_Material provided_
========

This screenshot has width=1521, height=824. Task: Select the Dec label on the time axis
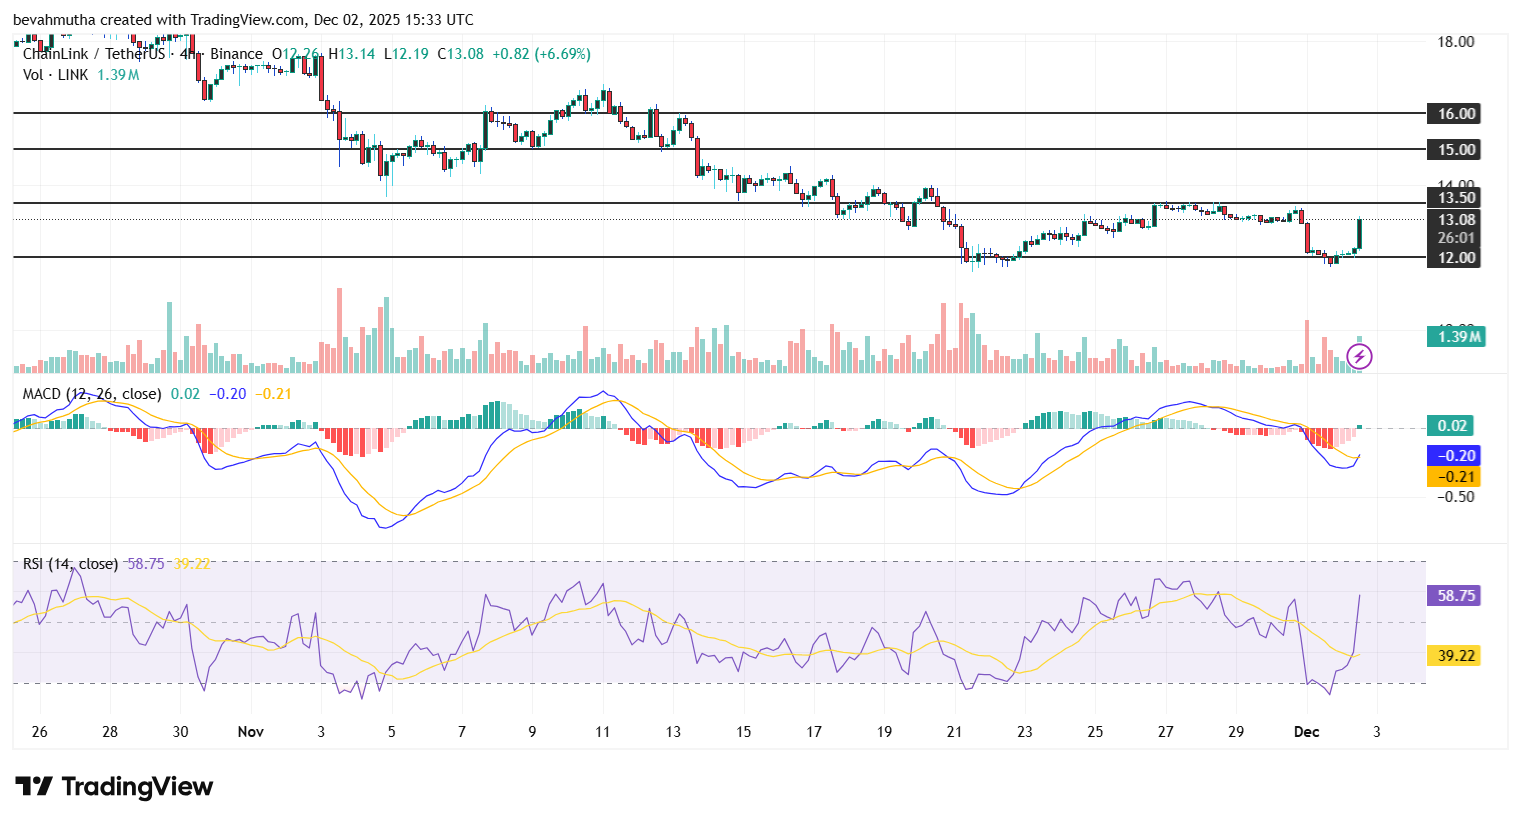(x=1306, y=732)
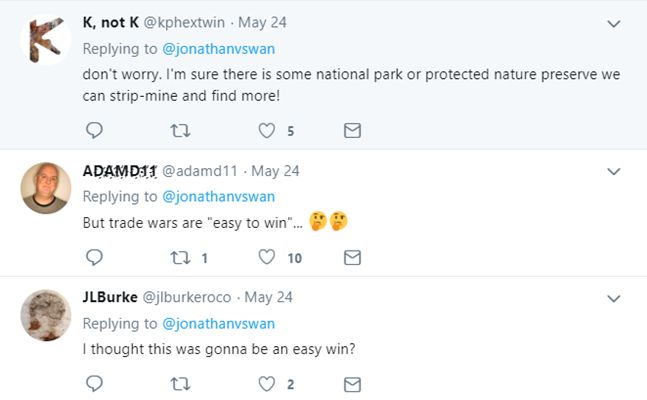Open the JLBurke username link
The width and height of the screenshot is (647, 400).
pyautogui.click(x=109, y=297)
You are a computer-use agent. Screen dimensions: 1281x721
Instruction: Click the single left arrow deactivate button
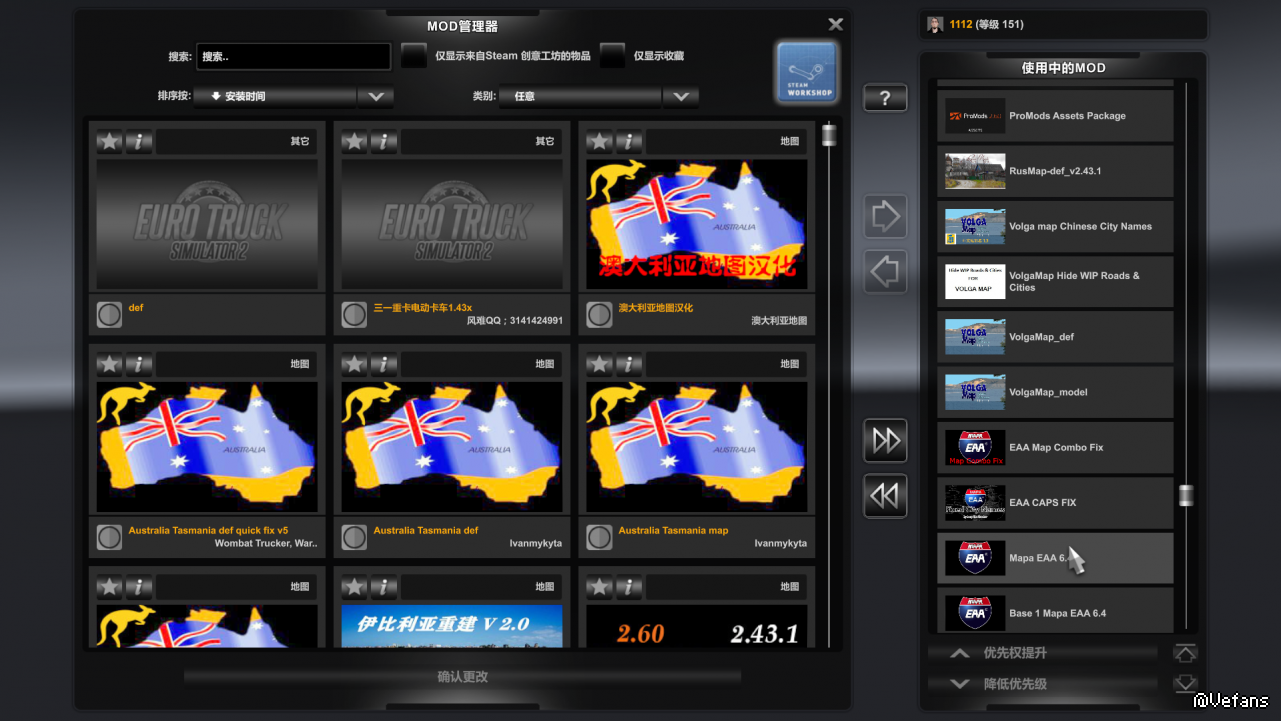pyautogui.click(x=885, y=271)
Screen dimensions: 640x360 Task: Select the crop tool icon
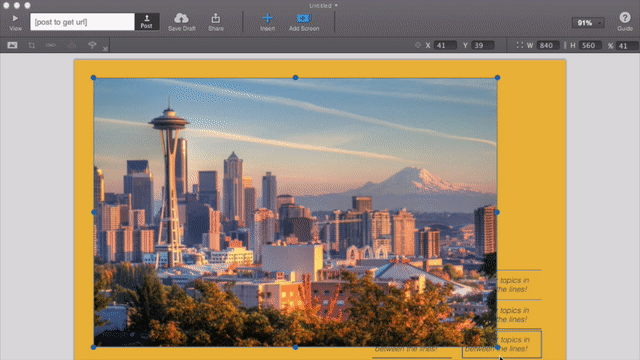(31, 45)
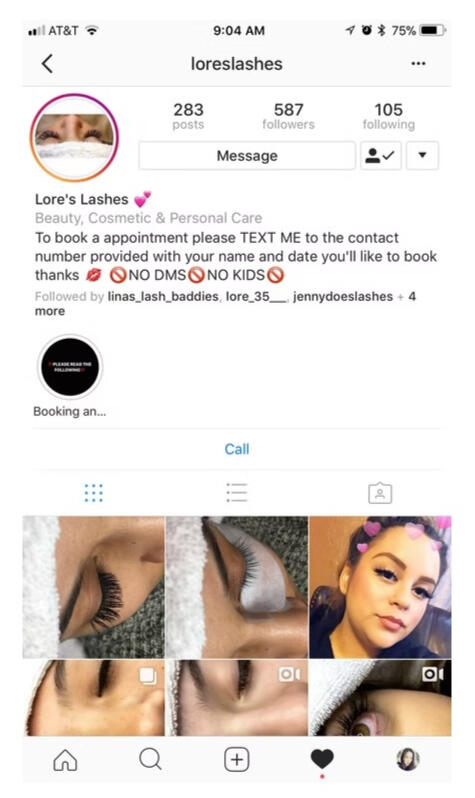Switch to grid view of posts

(x=94, y=493)
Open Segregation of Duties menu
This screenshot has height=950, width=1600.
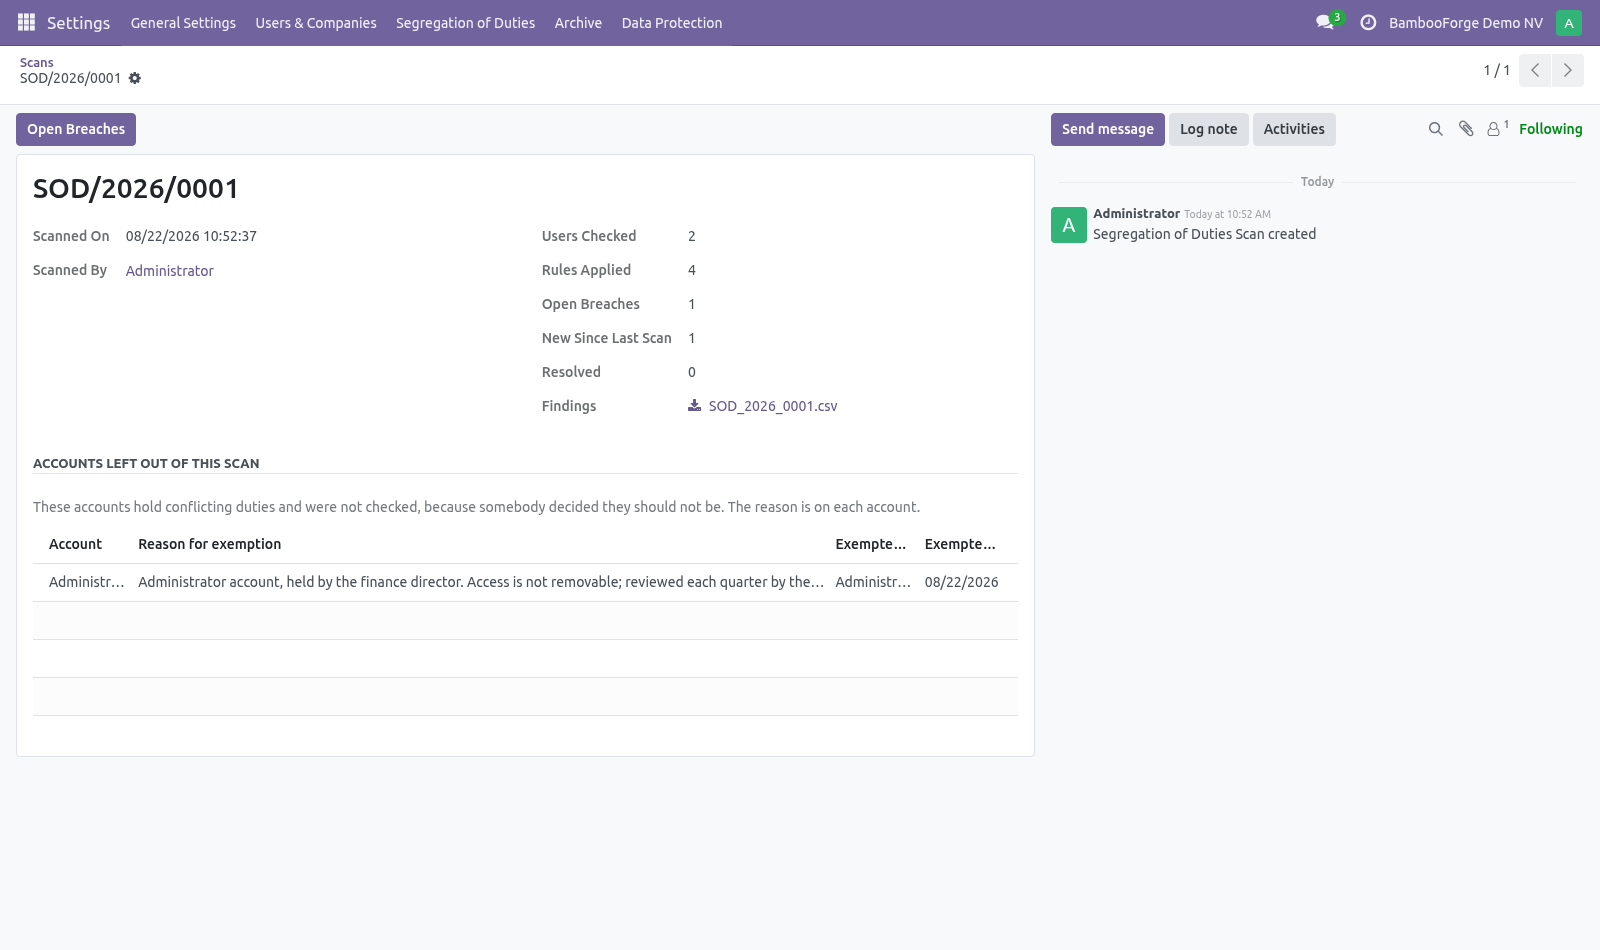465,23
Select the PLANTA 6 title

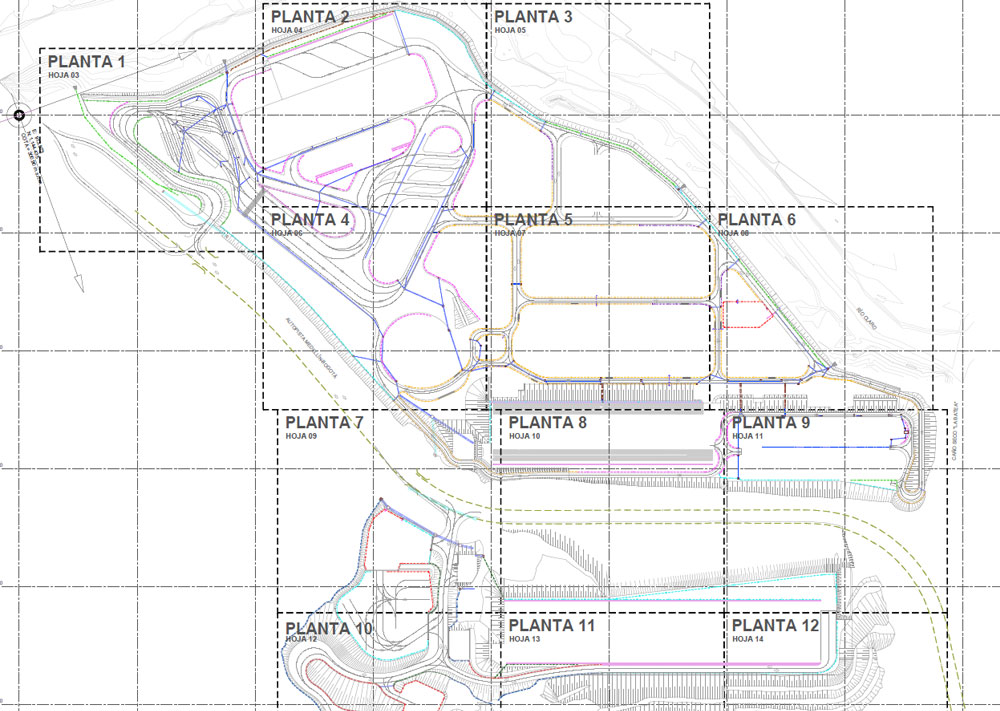click(757, 220)
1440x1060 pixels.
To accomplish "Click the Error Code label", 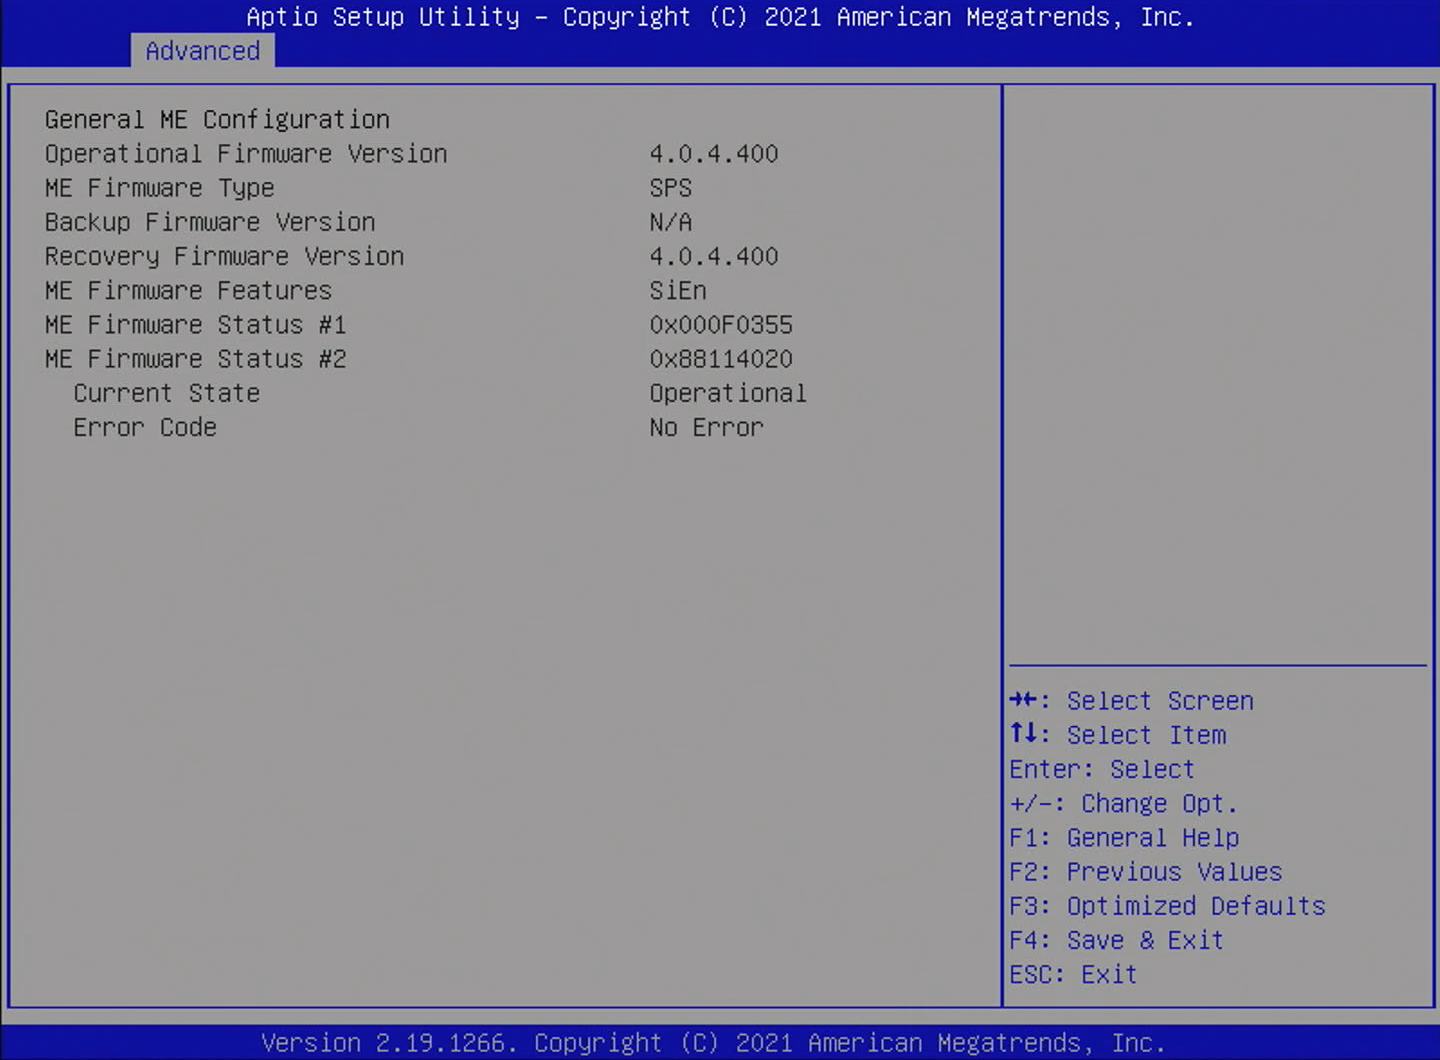I will tap(145, 427).
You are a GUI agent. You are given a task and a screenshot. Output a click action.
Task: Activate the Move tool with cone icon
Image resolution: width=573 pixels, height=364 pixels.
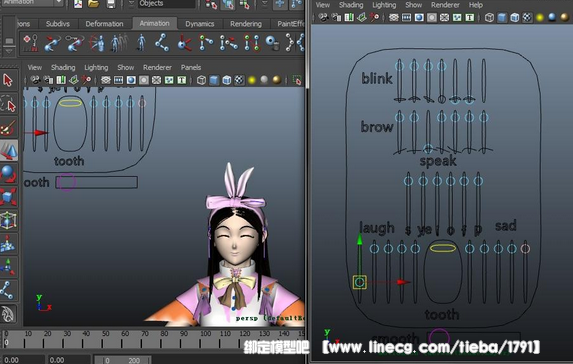click(x=9, y=150)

========

_Description of the task_
Bring together all lines of the entries above in which the string "agent" occurs.

_Result of the task_
You are a computer-use agent. Screen dimensions: 1281x721
You are a GUI agent. You are given a task and a screenshot. Output a click action.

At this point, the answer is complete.